The smart chaps are the whole economic team, actually. Though I don't particularly like Summers, I'm glad to see he's involved because I like people arguing out what's best, rather than groupthinging their way to "success"

umm... i didn't say that they weren't sure this would work

I said that they didn't know -what- would work. so expect them to try a ton of different solutions, including tax cuts, incentives for new jobs, etc.

This is an emotional problem, not a numbers problem

I'm a glass eyed suburban lawyer, and the last guy to buy into psychobabble. But maybe the numbers gurus who botched the derivatives business ought to put their spreadsheet away for a moment., and think about nonquantifiable human nature.

Fact One: We have a panic.

Now we can use lots of bandwidth explaining why it happened, who caused it , and how it ripplied. But the bottom line is once the public saw name Wall Street firms tanking and Helicopter Ben airdropping megabucks into the likes of AIG, consumer confidence went into the freezer. 

Based on what I'm seeing, if the problem in September was systemic freeze-up; it's been resolved. The problem now is to get people willing to invest and buy again

Fact Two: To sell the stimulus solution, they are continuing the panic.

What is the rational public reaction to government officials claiming economic armageddon is on the way unless a trillion dollars is spent yesterday?  Hello, it isn't that things are getting better and it's the time to hit the mall or buy a house. The rational response by private actors is to go the canned goods and firearms route; or at least the spend nothing/put everything in FDIC insured accounts strategy.

Counterintutively, less drastic but visible government action might be far more effective in breaking the crisis vortex we are in.  Stressing a deliberate and well reasoned approach instead of a warp speed printing press would reasssure domestic consumers and foreign financiers.

On the other hand, if Stimulus I fails after exploding the deficit, they will be forced to ramp up the "apocalypse now" pitch  again to throw another trillion at the problem. If the idea is to use the current crisis to foist socialism on the country, well, it's a strategy I suppose. It is not a high percentage way to restore a stable private sector economy , though.  As I pointed out in the original post, this coul easily result in the infamous "double-dip recession" 

Obama was praised for a calm, above-the-fray response to the market meltdown in September, while McCain's frenetic response got panned. This is one time I wish Obama would govern like he campaigned.

the panic is in wall street

treasures are still at 0% (http://www.calculatedriskblog.com/2009/01/credit-crisis-indicators-impro...). NOTHING that obama could say would take the sting out of the Fed Reserve panicking at the end of last year -- at least not for investors. Those are money markets worried about runs on their money -- or on breaking their buck.

And credit card companies are scaling back their credit, trying to get as much liquidity as possible.

Everyone is scared shitless, and they've got a real reason to be.

The FUN bet is whether China stays Communist.

Obama could be saying ducks and fishes, it doesn't change the fact that pigs are flying, and with almost all leading economists saying that this could be bad, as bad as the great depression, some say worse, some say a little better, well, we'll see.

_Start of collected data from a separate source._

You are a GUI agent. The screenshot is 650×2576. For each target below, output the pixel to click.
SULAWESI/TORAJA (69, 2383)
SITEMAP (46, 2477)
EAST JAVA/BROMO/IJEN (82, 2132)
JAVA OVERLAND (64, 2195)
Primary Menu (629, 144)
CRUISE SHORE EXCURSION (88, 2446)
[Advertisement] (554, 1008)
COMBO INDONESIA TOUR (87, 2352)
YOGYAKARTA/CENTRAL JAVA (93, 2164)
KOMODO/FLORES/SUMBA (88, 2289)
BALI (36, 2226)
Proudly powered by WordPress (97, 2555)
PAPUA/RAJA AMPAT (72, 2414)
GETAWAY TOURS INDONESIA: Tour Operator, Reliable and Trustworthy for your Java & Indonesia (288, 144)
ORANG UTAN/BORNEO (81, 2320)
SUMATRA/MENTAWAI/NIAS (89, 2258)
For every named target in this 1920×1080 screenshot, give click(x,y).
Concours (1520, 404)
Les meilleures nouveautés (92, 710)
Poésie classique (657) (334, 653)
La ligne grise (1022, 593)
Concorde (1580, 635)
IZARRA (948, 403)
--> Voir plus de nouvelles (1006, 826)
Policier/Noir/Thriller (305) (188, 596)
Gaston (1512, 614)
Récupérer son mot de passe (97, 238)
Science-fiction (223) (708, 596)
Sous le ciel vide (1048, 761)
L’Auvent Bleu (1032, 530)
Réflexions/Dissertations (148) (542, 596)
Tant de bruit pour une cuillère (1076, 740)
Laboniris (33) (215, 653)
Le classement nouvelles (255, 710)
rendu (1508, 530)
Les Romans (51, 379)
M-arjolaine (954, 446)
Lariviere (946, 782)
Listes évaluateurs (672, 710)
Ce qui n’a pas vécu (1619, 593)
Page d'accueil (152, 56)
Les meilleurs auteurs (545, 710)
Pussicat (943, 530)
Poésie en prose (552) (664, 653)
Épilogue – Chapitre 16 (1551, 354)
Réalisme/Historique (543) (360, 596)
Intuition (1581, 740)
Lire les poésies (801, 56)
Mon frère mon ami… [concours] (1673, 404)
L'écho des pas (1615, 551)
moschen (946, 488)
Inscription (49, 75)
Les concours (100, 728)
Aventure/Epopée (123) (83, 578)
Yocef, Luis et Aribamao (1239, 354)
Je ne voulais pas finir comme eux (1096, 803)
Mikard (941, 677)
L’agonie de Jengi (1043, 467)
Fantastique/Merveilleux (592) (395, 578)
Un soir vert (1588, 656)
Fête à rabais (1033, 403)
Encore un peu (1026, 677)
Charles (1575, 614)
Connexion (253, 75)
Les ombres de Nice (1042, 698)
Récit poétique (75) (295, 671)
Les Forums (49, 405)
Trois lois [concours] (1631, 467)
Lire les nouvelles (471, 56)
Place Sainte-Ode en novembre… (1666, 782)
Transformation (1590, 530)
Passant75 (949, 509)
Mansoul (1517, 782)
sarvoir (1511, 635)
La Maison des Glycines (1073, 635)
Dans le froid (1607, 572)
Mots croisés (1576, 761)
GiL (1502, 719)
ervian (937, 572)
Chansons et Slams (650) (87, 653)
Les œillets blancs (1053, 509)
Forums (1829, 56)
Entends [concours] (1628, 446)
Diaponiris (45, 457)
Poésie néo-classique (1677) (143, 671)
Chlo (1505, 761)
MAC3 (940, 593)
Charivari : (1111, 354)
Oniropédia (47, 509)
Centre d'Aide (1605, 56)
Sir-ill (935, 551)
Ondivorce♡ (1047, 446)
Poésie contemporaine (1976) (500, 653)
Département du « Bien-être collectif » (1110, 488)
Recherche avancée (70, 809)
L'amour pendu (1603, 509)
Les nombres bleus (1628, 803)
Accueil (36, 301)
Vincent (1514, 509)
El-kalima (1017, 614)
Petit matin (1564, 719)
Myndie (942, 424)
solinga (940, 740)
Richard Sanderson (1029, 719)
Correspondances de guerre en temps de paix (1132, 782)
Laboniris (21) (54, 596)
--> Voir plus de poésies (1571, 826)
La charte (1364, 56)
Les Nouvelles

but the public watches GE, so if you want to bitch about someone starting a panic, go bitch about General Electric.

I think that Obama is failing to toss enough money at the problem, honestly. But I'm glad to see that people will be able to find more money someplace, and more thigns to do with it.

We need to defuse the bomb that is

CDS. that is all. the mortgages are a big problem, but bailing out that wouldn't be very expensive. the problem is that America has consistently overspent for ages, and now is saying "hey, things look bad, and I guess I really don't need cable" and they're saying it a lot.

the real danger is a new age of austerity. Americans get to liking not having so much stuff.